CommodoreHeimcomputer Commodore 64 wurde rund 30 Millionen mal weltweit verkauft. Damals sehr beeindruckende Technik, ein 1MHz Prozessor, 64 Kilobyte Arbeitsspeicher, sowie separate Grafik und Sound- Chips. Commodore 64 feiert Geburtstag: Der liebevoll Brotkasten genannte C64 wurde im Januar vor 30 Jahren auf der CES in Las Vegas erstmals präsentiert und trat seinen Siegeszug im Herbst 1982 in den USA an. Er brachte die Welt der Bits und Bytes in die heimischen vier Wände. Die im C64 verbaute Hardware war in einer vollwertigen Tastatur untergebracht. Der integrierte Grafikchip konnte 16 Farbtöne für den Vordergrund und acht Farben für den Hintergrund ausgeben. Trotzdem genügte die Leistung des Bauteils für eine endlose Vielzahl an teils komplexen Spielen. Als Speichermedium kamen neben Datasetten-Bändern, später auch Disketten im 5¼ Zoll Format zum Einsatz. Die Bedienung der Spiele erfolgte hingegen über separat erhältliche Joysticks oder eine Maus.

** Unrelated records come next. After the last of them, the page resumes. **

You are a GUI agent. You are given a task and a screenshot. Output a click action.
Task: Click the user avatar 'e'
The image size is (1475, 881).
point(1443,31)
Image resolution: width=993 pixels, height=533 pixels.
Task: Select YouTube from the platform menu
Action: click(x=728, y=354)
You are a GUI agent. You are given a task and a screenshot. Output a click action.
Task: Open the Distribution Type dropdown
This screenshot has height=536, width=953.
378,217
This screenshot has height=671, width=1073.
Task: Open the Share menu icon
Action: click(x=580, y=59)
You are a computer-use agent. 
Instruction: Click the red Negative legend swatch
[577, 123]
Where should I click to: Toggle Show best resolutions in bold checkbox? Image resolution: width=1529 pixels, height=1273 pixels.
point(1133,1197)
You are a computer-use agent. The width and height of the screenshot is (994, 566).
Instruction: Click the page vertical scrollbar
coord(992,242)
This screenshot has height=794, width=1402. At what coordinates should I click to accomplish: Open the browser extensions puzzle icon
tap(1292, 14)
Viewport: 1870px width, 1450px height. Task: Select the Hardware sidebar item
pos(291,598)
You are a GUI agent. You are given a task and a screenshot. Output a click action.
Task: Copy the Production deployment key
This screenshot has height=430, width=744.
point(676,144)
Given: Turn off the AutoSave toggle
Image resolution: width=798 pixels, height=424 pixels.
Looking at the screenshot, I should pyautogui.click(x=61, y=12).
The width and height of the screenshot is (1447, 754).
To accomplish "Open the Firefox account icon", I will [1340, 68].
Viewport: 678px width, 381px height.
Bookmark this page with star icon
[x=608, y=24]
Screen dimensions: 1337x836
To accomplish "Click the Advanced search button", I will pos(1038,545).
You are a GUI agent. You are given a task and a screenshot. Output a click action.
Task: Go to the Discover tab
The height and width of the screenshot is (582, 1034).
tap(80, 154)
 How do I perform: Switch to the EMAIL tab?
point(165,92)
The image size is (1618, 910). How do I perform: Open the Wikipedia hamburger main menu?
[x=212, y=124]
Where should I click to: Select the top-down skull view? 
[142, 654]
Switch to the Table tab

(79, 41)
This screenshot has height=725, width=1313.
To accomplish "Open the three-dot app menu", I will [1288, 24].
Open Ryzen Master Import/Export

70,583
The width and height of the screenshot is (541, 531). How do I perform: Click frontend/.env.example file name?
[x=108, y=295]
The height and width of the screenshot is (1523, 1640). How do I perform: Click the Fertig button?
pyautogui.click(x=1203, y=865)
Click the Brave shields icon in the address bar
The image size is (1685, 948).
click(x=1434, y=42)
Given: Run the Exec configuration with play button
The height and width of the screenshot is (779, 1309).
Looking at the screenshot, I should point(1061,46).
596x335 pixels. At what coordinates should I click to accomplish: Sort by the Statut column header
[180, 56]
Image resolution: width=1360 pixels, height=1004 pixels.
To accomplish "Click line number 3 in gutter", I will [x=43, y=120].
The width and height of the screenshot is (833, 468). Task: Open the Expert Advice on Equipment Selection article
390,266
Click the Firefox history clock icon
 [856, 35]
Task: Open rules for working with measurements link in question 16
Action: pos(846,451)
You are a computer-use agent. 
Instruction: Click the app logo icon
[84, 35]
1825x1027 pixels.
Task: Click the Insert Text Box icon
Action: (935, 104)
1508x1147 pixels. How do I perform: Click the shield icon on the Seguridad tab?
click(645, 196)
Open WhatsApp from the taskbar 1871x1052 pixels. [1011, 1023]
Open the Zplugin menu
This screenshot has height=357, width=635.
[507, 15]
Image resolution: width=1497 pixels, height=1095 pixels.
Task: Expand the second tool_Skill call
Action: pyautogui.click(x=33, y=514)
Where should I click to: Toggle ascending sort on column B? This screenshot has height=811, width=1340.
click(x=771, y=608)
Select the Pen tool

Die Anzeige damals erfolgte über einen angeschlossenen Fernseher. Von dem bereits damals klein dimensionierten Hauptspeicher standen jedoch nur 38 Kilobyte für den Einsatz zur Verfügung. Die übrigen 20 Kilobyte entfielen auf das Betriebssystem Basic, welches bei jedem Start aus einem ROM-Chip in den Hauptspeicher des Computers kopiert wurde. Der Rechner ermöglichte auf einmal komplexe Abenteuer-, Strategie- und Rollengames. Spieler reisten als Pilot durchs Weltall, eroberten die Karibik oder traten bei Olympischen Spielen gegeneinander an. Die Games wurden auf dem Schulhof getauscht. Oder man tippte stundenlang Programm-Codes aus Zeitschriften wie der Happy Computer ab.